| TEXT SEGMENT |

Any tree traversal algorithm on such a tree could be affected positively or negatively on a CPU by the following factors
	•	CPU cache size
	•	CPU cache line size
	•	CPU cache latency
	•	External memory latency

Our optimization follows these simple steps to speed up DOM tree traversal 

1. Add an extra pointer in WebCore::Node class to store the prefetch target (skip pointer) for each DOM node.

2. Calculate the prefetch stride N based on average CPU cycles it would take to reach Nth node (on a normal pre-order traversal),
   and average CPU wait cycles it would take to prefetch the required data from external memory into CPU cache.
   Based on our experiments, on most of ARM variants, optimum value of N could be anywhere between 6-9.

3. During DOM construction/modification, for pre-order traversal, set prefetch target of Nth node backwards
   in post-order as the current node.
 
4. Do speculative prefetch of prefetch target into CPU cache for each visited node during traversal.


Refer attachment https://bugs.webkit.org/attachment.cgi?id=168317 for the explanation, why post-order is used to calculate prefetch targets for pre-order traversal?
Comment 13 Kulanthaivel Palanichamy 2012-10-11 16:54:28 PDT
Created attachment 168319 [details]
Performance tests results on x86

  First Column : Stock WebKit
  Second Column : With optimization, but not including NULL check in prefetch()
  Third Column : With optimization, including NULL check in prefetch()
Comment 14 Kulanthaivel Palanichamy 2012-10-11 16:55:09 PDT
Test Results for the current patch:

  System Configuration:
  Mac Pro, 2 X 6-Core Intel Xeon @ 2.66 GHz, 24 GB RAM
  L2 Cache (per Core):	256 KB
  L3 Cache (per Processor):	12 MB
  WebKit revision : r130776
  
  Dromaeo : http://dromaeo.com/?id=181757,181771
  Stock WebKit - Dromaeo id 181771
  With optimization - Dromeao id 181757
  
  WebKit Performance test suite: https://bugs.webkit.org/attachment.cgi?id=168319 (attachment)

| AVAILABLE DATA |
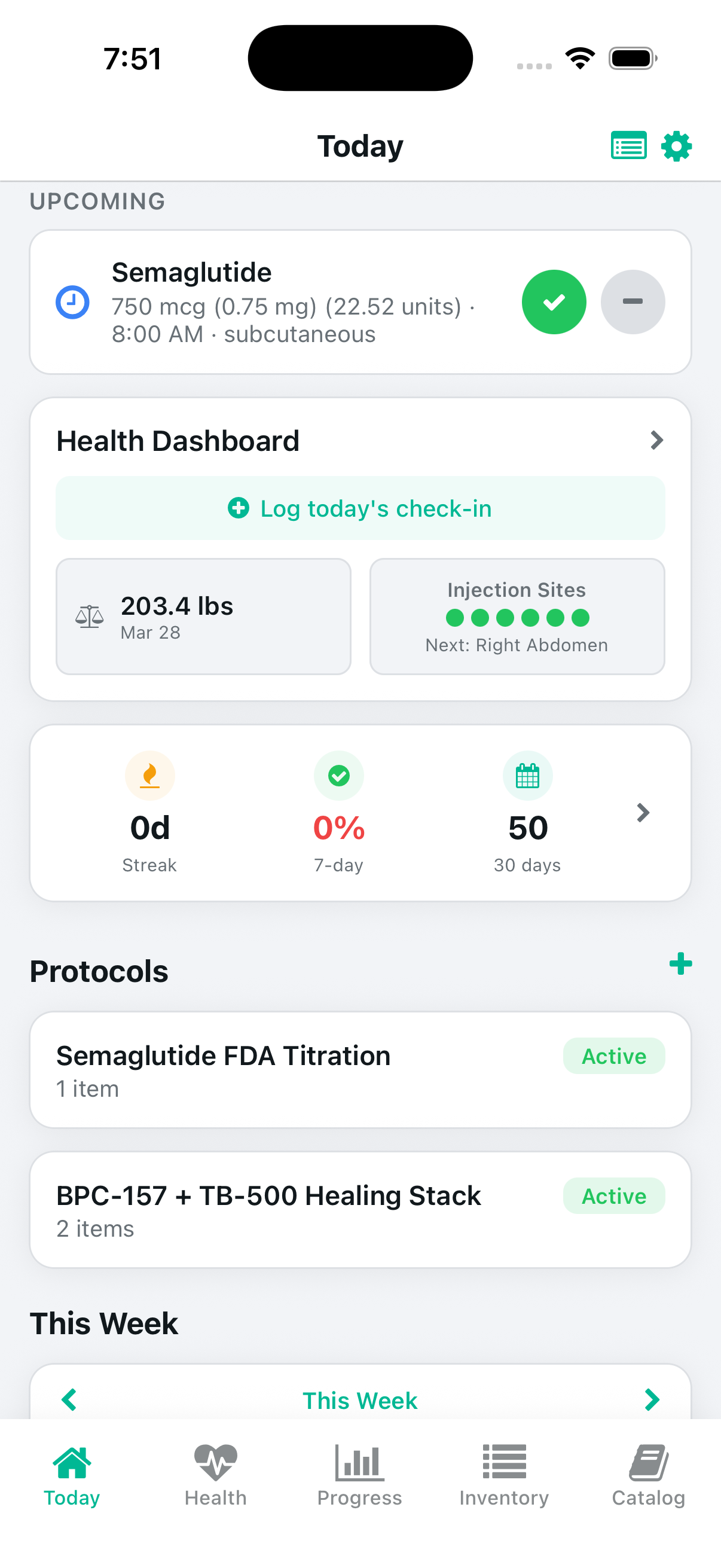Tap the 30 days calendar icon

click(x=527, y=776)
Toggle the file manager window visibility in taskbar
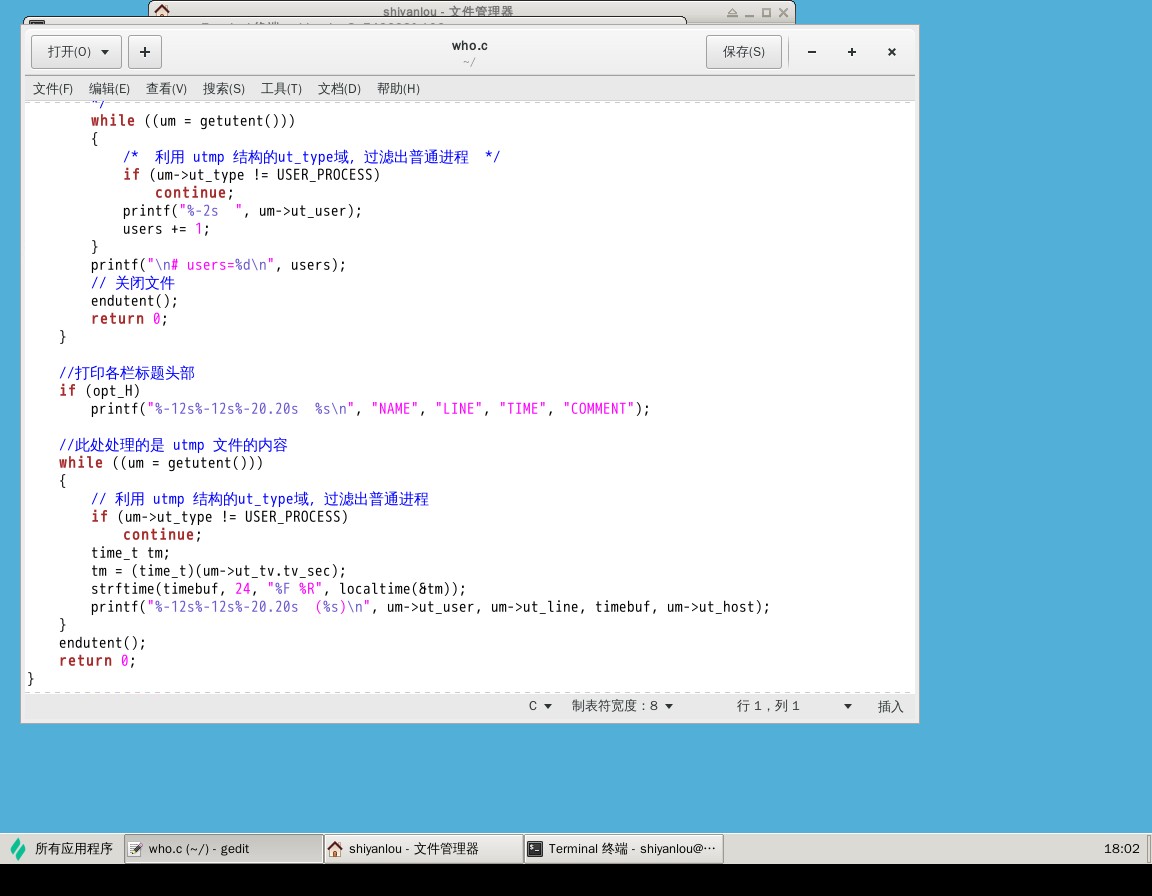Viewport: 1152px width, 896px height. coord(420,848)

...

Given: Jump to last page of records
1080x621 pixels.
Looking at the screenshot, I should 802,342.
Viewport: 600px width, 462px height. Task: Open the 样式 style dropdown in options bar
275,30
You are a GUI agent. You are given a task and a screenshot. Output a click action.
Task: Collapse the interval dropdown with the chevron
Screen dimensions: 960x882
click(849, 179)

| DIRECTIONS |
1 - Copy out the records, starting with the line that contains "Tap the 30 days calendar icon" and going on through the line that contains "Viewport: 1152px width, 896px", and omit the pictures.
2 - Write the next part of the bug thread about prefetching during DOM tree traversal, picking up after its final line.
These records are unrelated to the text.

| FINAL RESULTS |
1 -
Tap the 30 days calendar icon

click(x=527, y=776)
Toggle the file manager window visibility in taskbar
Viewport: 1152px width, 896px height. coord(420,848)

2 -
  First Column : Stock WebKit
  Second Column : With optimization, but not including NULL check in prefetch()
  Third Column : With optimization, including NULL check in prefetch()
    
    Observations: 
    - Not making NULL check for PLD addresse seems to have very negative impact on both X86 and ARM based architectures.
    - We have few cases were performance got regressed heavily due to the overhead of PLD target node calculations.
Comment 15 Kulanthaivel Palanichamy 2012-10-11 16:59:09 PDT
Created attachment 168321 [details]
Performance tests results on ARM
Comment 16 Kulanthaivel Palanichamy 2012-10-11 17:01:40 PDT
Test Results for the current patch:
  
  System Configuration:
  Android, 2-Core Qualcomm Krait S4 @ 1.5 GHz, 1 GB RAM
  L0 Cache :	4kB (data) + 4kB (instruction) direct mapped
  L1 Cache :	16 kB (data) + 16 kB (instruction)
  L2 Cache :    1 MB
  Build : Chromium content shell, release build
  
    WebKit Performance test suite: https://bugs.webkit.org/attachment.cgi?id=168321
  run-perf-test is now working on Chromium Content Shell build on android. These results are collected manually.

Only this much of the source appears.